1.      Josephine.  A boat well known to many old resident of Clinton.  She was built in 1878 by the Diamond Jo Line, named after the wife of L. D. Richardson of Chicago.  The boat was dismantled in 1896.

2.      Brilliant.  It was a beautiful side-wheeler of about 650 tons built in the early sixties.  The boat beat the famous Hawkeye State in a race to St. Paul in June, 1865.  She made only one trip after that race and was burned in mid-summer above Canton Mo.

3.      Lansing.  The boat was built in 1862 by “Diamond Jo”  Reynolds near Prairie du Chien.  It was the first venture of that famous man in the upper river trade.  The picture shows her blown up at Hampton, Ill., when six lives were lost and six injured.  H. Curtis of Dubuque was among those killed.  She was rebuilt at Dubuque and used for a short time as a ferry there.

4.      Alex Mitchell.  The giant side wheeler was built at la Cross in 1870.  It was termed the “unluckiest boat on the river during that era.”  She was dismantled at La Cross in 1881.

5.      Itasca. The boat was considered a fast and lucky boat of the period of 1860 to                                                                                                                                               1869.  In 1869 it was dismantled in Cincinnati

6.      Phil Sheridan.  The “Racehorse”  of the Upper Mississippi was one of the most picturesque boats that ever turned a wheel.  She was built at Cinncinati in 1866.  The boat established the speed record from St. Louis to Dubuque when she negotiated the distance in 40 hours and 55 minutes.  It left St. Louis at 4:58 p. m. on July 2, 1867, and arrived in Dubuque on the morning of the fifth at 9:53 o’clock.  The boat was dismantled at La Cross in 1881

7.      Hawkeye State.  It was a side wheel packet built at Pittsburg, Pa., in 1860.  The Hawkeye State was considered one of the fastest boats on the river in its time.  It was dismantled in 1869

8.      Canada.  It was sometimes called the “Pest Boat” of the upper Mississippi.  It was built at Brownsville, Pa., in 1857.  In August 1866, while making her way from St. Louis to St. Paul several cases of cholera broke out on board and it was reported that three bodies were thrown overboard and several people put ashore.  Physicians at La Cross made an examination and found it was a case of cholera morbus “brought on by eating apples and drinking whiskey and milk.”  She was dismantled at Madison, Ind., in 1870.

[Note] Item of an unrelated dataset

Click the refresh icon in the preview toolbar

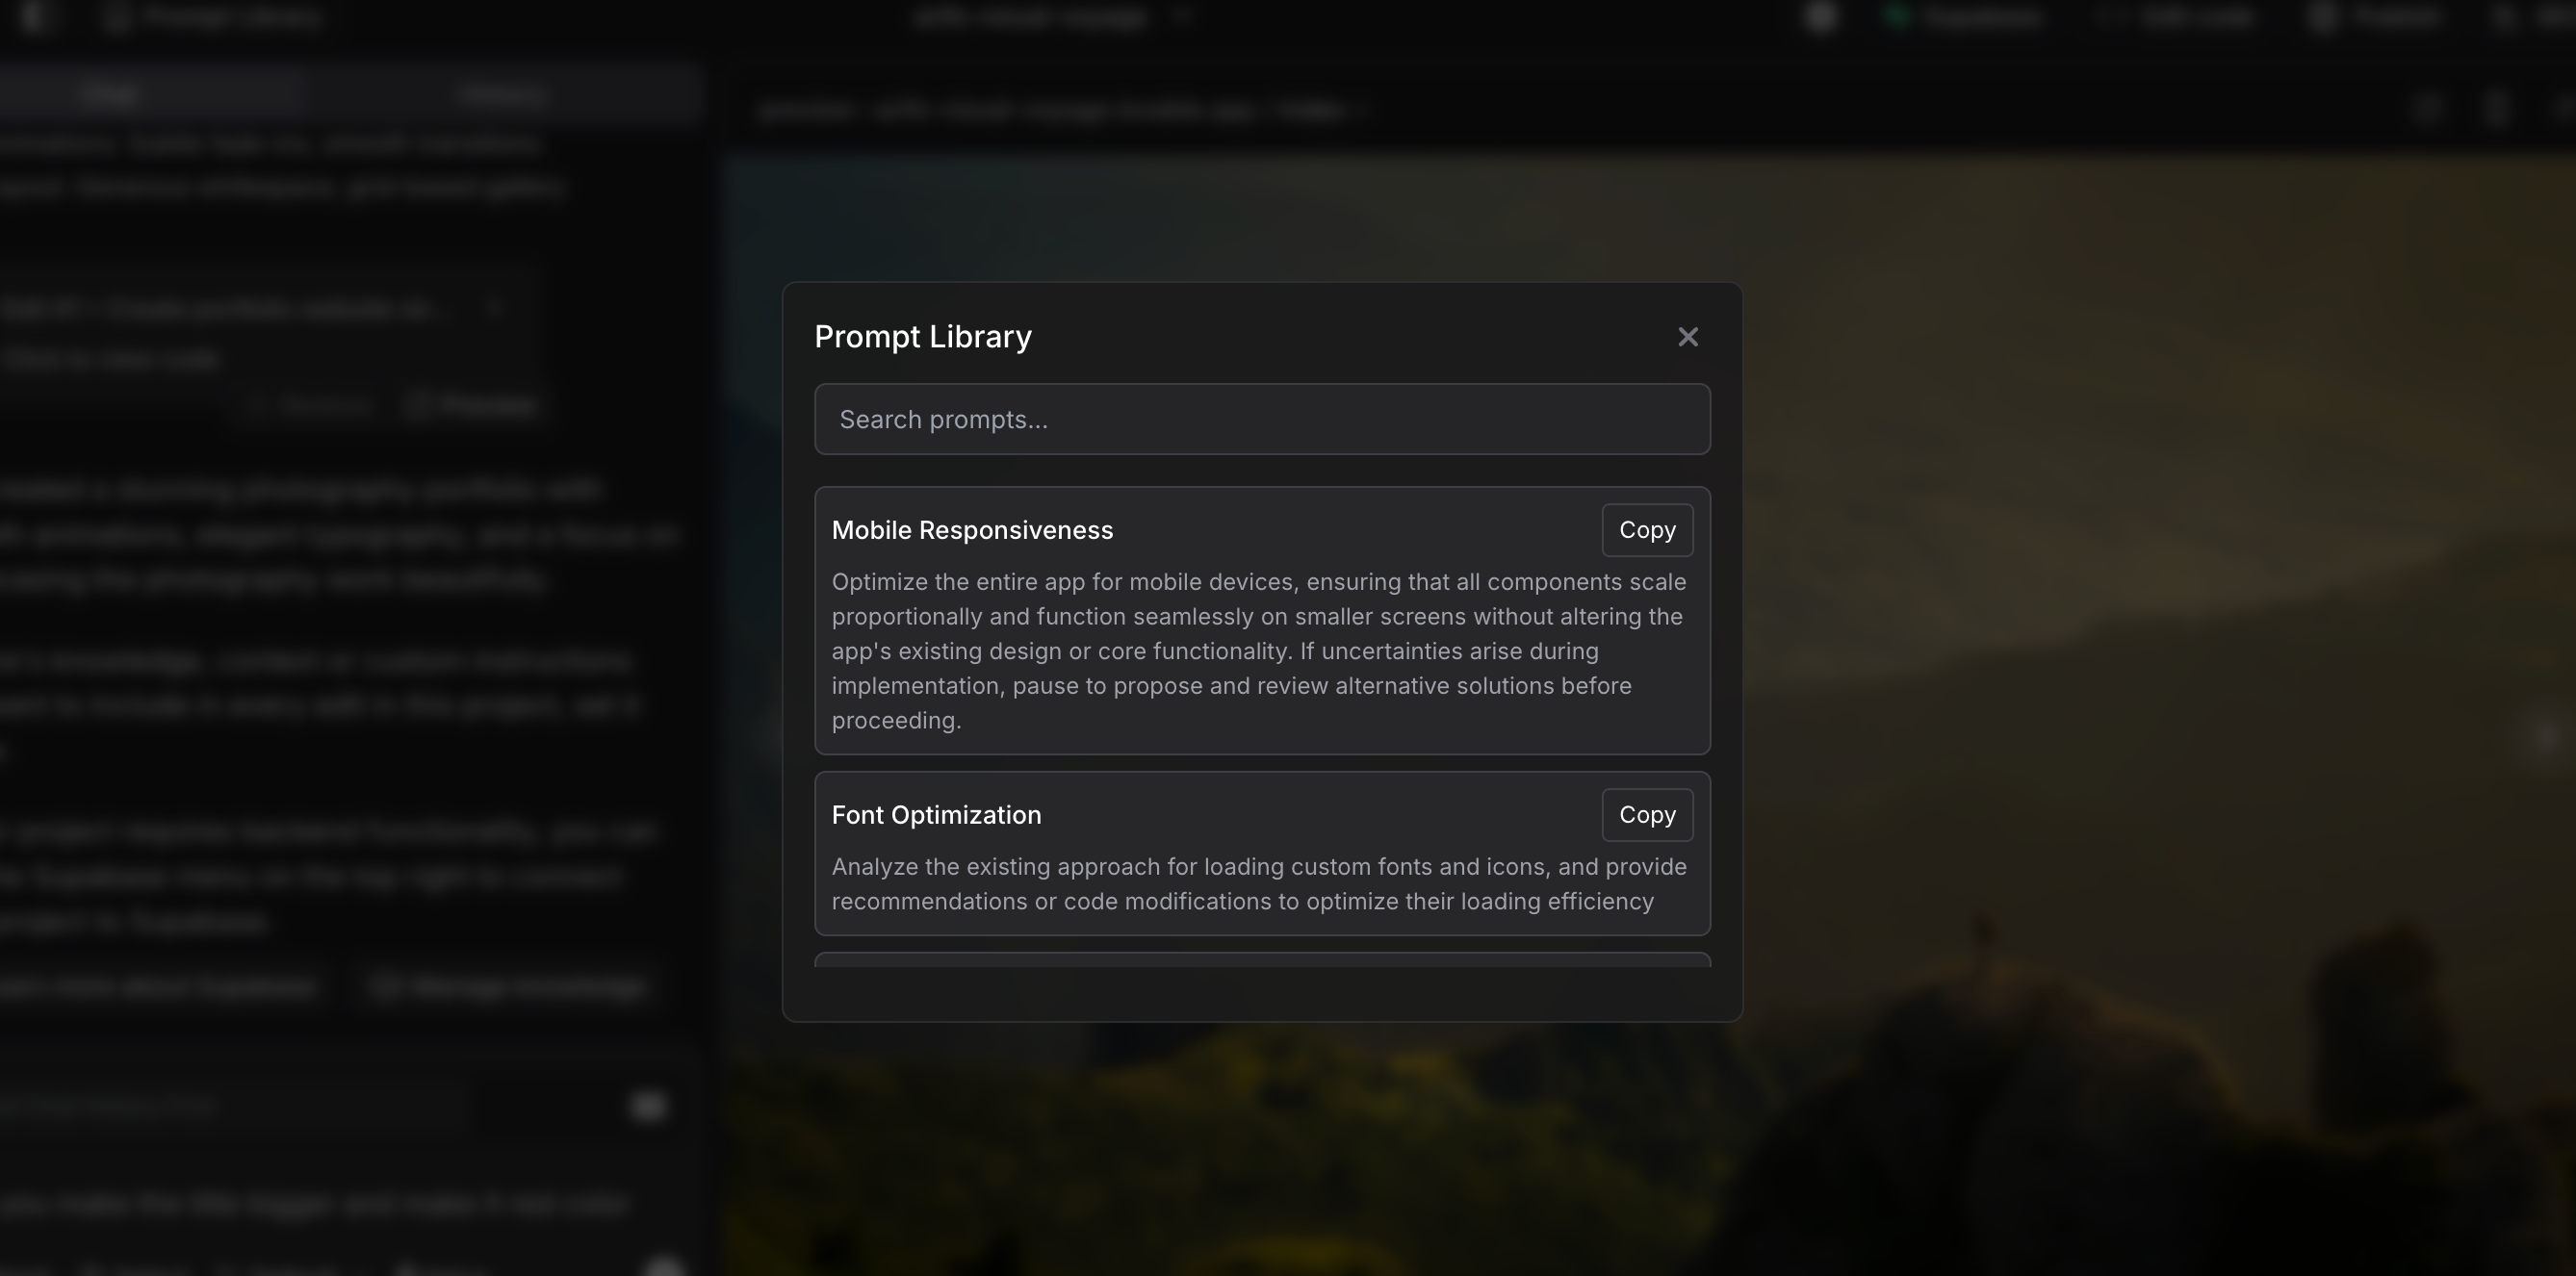[x=2429, y=110]
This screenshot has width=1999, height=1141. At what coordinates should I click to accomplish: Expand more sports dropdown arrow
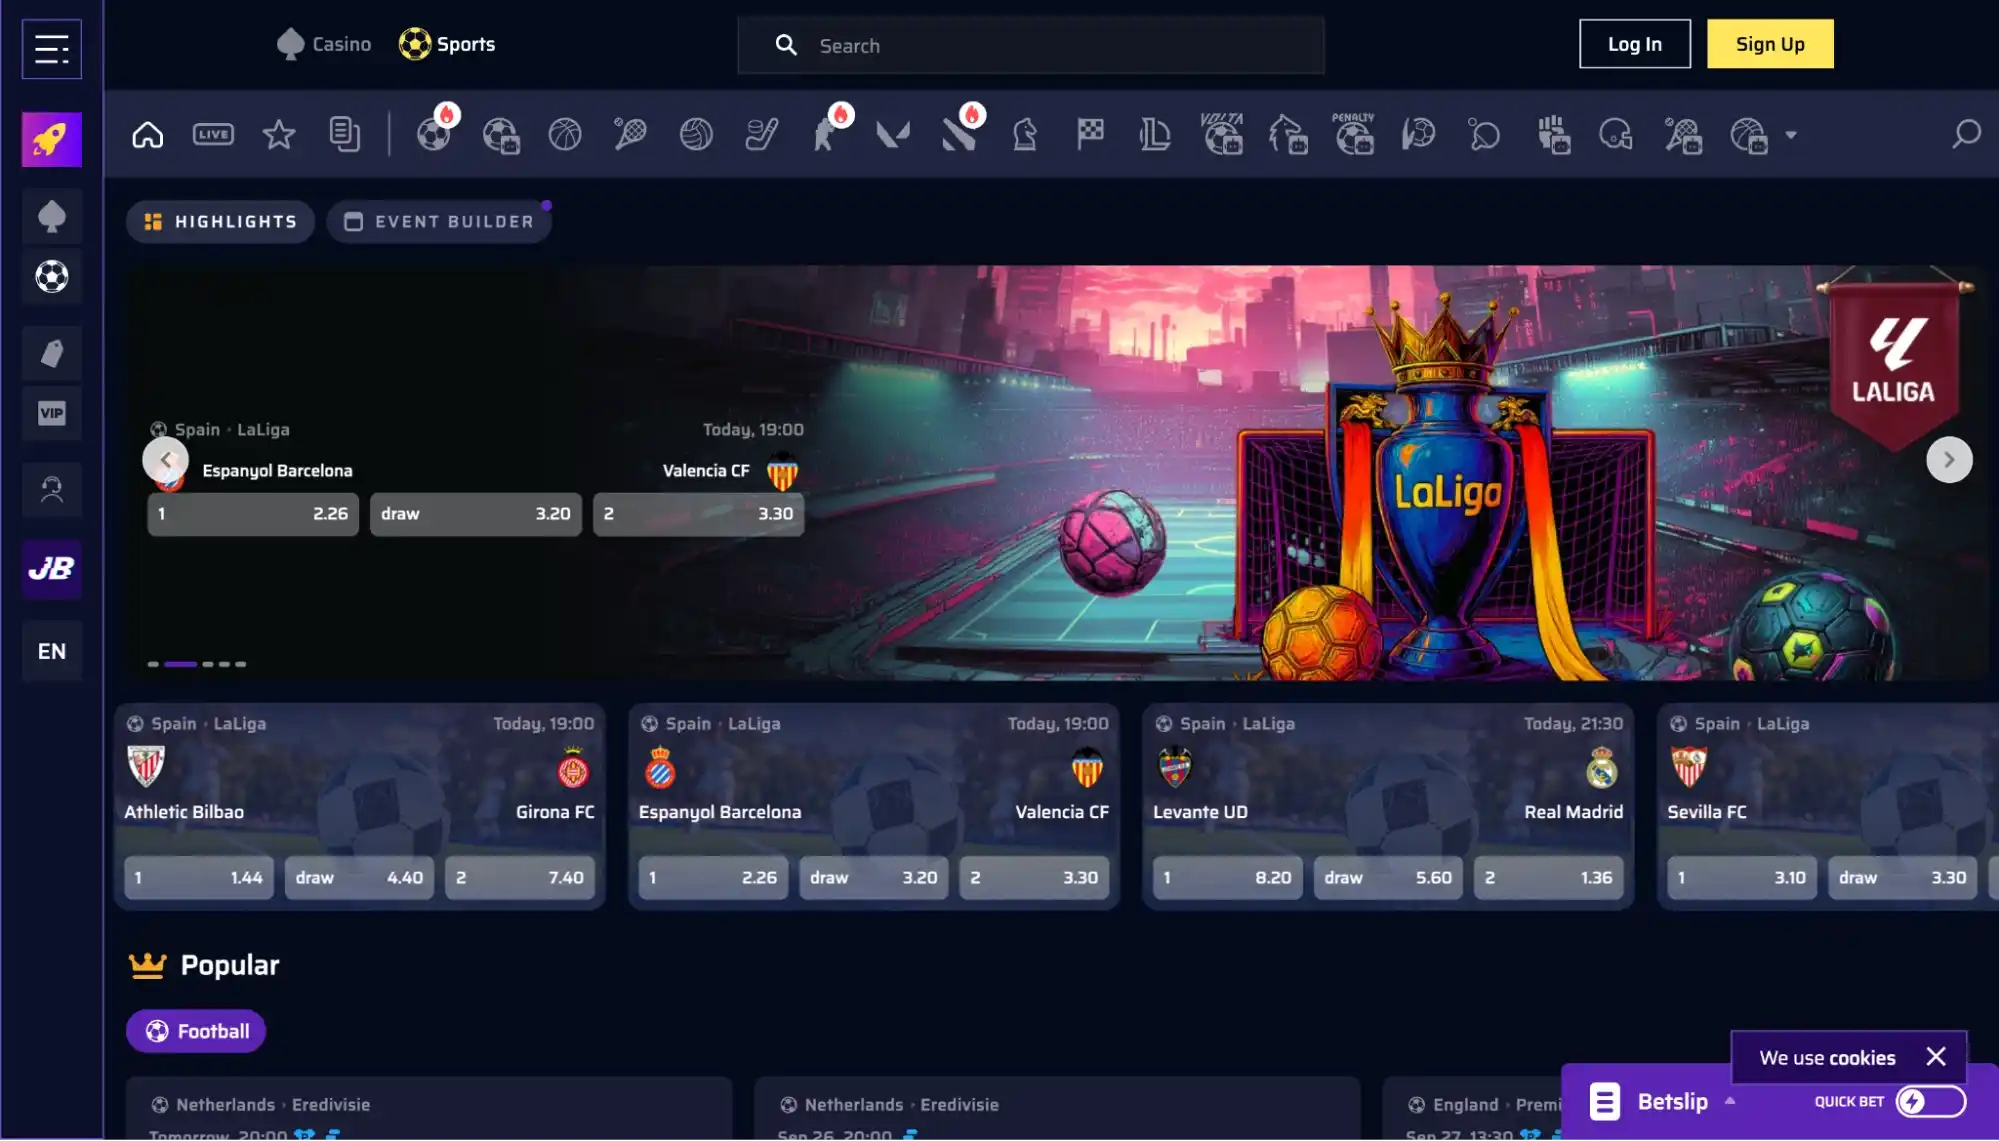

9.      Josie.  Captain Killeen of Dubuque was master and Fred A. Bill clerk the first year the Diamond Jo Line operated the boat in 1875.  She struck a snag on the lower river in 1901 and sank.

10.  Sucker State.  It was the sister-ship of the Hawkeye State.  This boat was also noted for her speed.  It was built in 1859-60 at Pittsburg, Pa.

11.  Favorite.The Favorite was built at Cincinnati in 1850.  She was busy during 1861 and 1862 in transferring troops from Fort Snelling.

12.  Key City.  This famous boat was named after the city of Dubuque and was a sister-ship to the Itaska.  The Key City was one of the fastest boats that ever ran on the Upper Mississippi.  She was built at Cincinnati during 1856-57 for the Dubuque, Dunlieth and St. Paul Packet Co., of which J. P. Farley was president.  The Key City was 230 feet long, 35 feet beam, 5.6 hold had four boilers 42 inches in diameter and 16 feet long, with cylinders 20 inches by seven feet stroke.  Her best time from Dubuque to St. Paul was 24 hours and 29 minutes making 13 landings.